### BRIEF
Copy the items below, from the very first one through the line containing "Delete is located at coordinates (51, 1306).", replacing "particular" with "specific" and changing nothing else.
>> START INFORMATION SUPPLIED
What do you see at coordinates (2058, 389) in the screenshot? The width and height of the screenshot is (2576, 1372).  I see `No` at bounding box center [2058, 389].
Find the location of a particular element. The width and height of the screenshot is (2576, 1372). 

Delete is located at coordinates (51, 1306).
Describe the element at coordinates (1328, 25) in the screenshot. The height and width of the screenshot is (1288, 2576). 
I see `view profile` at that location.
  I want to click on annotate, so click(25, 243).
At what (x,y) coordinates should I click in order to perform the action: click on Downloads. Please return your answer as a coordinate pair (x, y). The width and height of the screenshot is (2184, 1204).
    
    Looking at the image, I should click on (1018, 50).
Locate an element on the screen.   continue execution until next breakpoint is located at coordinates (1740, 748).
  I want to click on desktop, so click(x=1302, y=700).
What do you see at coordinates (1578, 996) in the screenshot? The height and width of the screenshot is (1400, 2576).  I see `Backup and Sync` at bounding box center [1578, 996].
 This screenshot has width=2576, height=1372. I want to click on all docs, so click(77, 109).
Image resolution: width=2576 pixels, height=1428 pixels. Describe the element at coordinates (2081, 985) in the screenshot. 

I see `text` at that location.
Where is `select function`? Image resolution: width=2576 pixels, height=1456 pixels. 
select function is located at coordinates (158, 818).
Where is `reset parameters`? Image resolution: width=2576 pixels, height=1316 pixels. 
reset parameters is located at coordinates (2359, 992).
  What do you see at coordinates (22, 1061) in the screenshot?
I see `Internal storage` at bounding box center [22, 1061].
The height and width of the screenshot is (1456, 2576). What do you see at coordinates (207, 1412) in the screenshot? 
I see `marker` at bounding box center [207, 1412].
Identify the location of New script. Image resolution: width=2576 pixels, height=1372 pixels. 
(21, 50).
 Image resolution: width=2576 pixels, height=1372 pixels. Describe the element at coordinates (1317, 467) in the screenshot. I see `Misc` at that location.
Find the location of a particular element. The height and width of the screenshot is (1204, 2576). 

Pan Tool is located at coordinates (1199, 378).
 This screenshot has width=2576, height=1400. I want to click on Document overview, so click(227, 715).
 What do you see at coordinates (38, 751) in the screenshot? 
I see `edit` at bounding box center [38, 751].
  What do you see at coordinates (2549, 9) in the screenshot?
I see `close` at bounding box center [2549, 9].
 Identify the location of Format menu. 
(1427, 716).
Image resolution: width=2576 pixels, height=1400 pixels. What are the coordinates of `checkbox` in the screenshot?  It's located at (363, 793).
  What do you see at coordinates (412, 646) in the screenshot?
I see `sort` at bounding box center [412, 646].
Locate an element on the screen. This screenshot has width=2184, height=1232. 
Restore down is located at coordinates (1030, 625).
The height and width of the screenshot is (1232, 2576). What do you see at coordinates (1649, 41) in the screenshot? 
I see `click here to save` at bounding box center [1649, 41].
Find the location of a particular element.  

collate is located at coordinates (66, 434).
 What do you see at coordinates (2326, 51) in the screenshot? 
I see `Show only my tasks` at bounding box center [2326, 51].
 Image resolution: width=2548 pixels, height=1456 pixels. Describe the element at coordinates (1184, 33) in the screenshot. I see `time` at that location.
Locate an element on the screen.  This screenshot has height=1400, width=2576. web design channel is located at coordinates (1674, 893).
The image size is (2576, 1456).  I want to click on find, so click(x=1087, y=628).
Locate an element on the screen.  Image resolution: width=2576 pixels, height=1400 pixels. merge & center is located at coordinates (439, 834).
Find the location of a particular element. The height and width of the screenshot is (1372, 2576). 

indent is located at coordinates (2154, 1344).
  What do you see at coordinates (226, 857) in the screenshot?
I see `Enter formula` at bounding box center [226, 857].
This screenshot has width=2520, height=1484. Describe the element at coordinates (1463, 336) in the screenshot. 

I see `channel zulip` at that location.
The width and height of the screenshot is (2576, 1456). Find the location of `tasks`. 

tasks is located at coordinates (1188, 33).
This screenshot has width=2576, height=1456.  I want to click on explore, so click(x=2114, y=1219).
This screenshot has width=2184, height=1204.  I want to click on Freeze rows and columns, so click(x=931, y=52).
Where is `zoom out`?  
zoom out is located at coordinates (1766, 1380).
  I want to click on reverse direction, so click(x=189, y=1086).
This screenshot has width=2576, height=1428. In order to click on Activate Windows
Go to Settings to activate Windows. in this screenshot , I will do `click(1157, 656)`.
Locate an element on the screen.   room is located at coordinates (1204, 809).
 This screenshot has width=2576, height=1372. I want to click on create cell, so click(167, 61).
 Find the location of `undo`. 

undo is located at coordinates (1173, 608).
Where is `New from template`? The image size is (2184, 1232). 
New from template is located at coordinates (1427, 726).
>> END INFORMATION SUPPLIED
### EXERCISE RESPONSE
What do you see at coordinates (2058, 389) in the screenshot? The width and height of the screenshot is (2576, 1372).  I see `No` at bounding box center [2058, 389].
Find the location of a specific element. The width and height of the screenshot is (2576, 1372). 

Delete is located at coordinates (51, 1306).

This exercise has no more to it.